黎明の時代末期(テスレア文明の末裔絶滅)

桜は歩いていた。 


重く垂れ下がった雲天の豪雨の荒野を、桜は一人進む。 


道らしき道もない。 


荒野に広がるは死の気配。 


そこは戦場だった。 


見渡す限り荒野のありとあらゆるところに、かつて人であったはずの残骸が打ち捨てられている。 


弔う者もいなければ、生きている者もいない。 


死の荒野だった。 


豪雨が桜の体力を奪う。 


遠くから落雷の音が聞こえてくる。 


桜は知っている。 


この荒野の先に自分を待つ者がいる事を。 


先に進むにつれ、戦場の傷痕が新しくなっていく。 


まだ戦っている者がいるのだ。 




この世界に終わりをもたらすため地上に現れたとされる魔物達。 


彼らは瞬く間に人類の敵になった。 


人類は戦った。 


ありとあらゆる種族が戦いに加わった。 


だが、魔物達は次から次へと現れた。 


その長き戦いの果てに、魔物達に加担する者達まで現れた。 


人でありながら、人を捨てた魔の一族。 


いつしか、魔物達との戦いは人類と魔族との終わりなき戦いになった。 


幾度目かの大きな戦いが繰り返され、そのたびに数えきれない命が奪われた。 


戦いの果てに、ある一族は不死の旅人となった。 


圧倒的な力で、その不死の一族は大陸中に勢力を広げた。 


その不死の勢力は後の世に、世界すべてを統一するアルス帝国の基盤となる。 




桜が降り立ったこの時代には、人類はまだ絶滅していなかった。 


しかし、人類にはもう生存権がなかった。 


古き命は消え、新たな命がそれにとってかわる。 


後の世、黄昏の時代にアルス帝国の滅びを見届けたのが桜なら、今度は人類の滅びを見届けなくてはならないのか。 


どうしてこんな事に。 


しかし、盟約の力が桜にその迷いを捨てさせる。 




穏やかな顔で自らの滅びを願った帝国最後の皇帝がいた。 


人の力では決して抗うことのできない恒星の爆発を目前にしても、最後まで諦めなかった人々がいた。 




桜は顔を上げて天を仰ぐ。 


激しい豪雨が桜の髪を叩いていた。 


その激しい豪雨の音が、遠雷の音が、桜を死の荒野へ引き戻す。 


桜は荒野を歩き出す。 


時の歩みを止めてはならない。 




小高い丘に崩れかけた古い城が見える。 


古い城の周りもおびただしい人の残骸で埋め尽くされている。 


恐らくは人類勢力の最後の生き残りが、ここで戦っていたのだろう。 


桜は半ば崩れ落ちている鐘楼に入る。 


内部にも激戦の痕跡が見受けられた。 


戦いはもう終わったのだろうか。 


先程まで聞こえていた豪雨も今は静かだ。 


崩れ落ちた壁の隙間から、黒く濁った雲の切れ目を抜けた陽の光が、最後の人類を照らした。 
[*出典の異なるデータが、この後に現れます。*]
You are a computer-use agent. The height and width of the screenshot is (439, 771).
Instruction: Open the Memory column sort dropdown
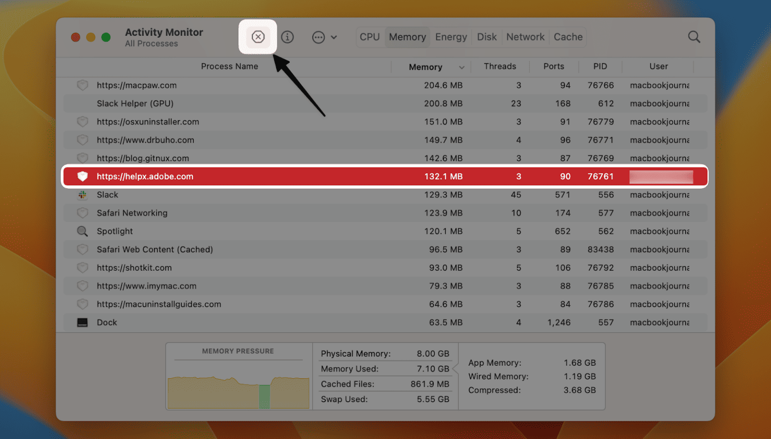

幾本もの武器にその身を刺し貫かれてはいるが、まだ息があった。 


まだ若い男だった。 


この男を守るために、仲間達が犠牲になったのだろう。男の周りに積み重なるようにして事切れていた。 


もうすぐ息絶えるであろう若い男の瞳が桜を捉えた。 


「………」 


男は何か話そうと唇を動かしたが、出てきたのは赤黒い血液だけだった。 


桜は彼に告げる。 


「貴方達、人の血がアルスの一族を滅ぼす」


桜の言葉を最後まで聞き届けたのか定かではないが、若い男はもう生きてはいなかった。


ここに人類は絶滅した。 


だが、この時代に生まれた人と魔族の混血種が、後の世で自らの滅びを願う事になる。 


桜はその場から去ろうとはせず、陽の光に照らされた若い男の死に顔を見つめていた。 


安らかな顔で眠っているようにさえ見えた。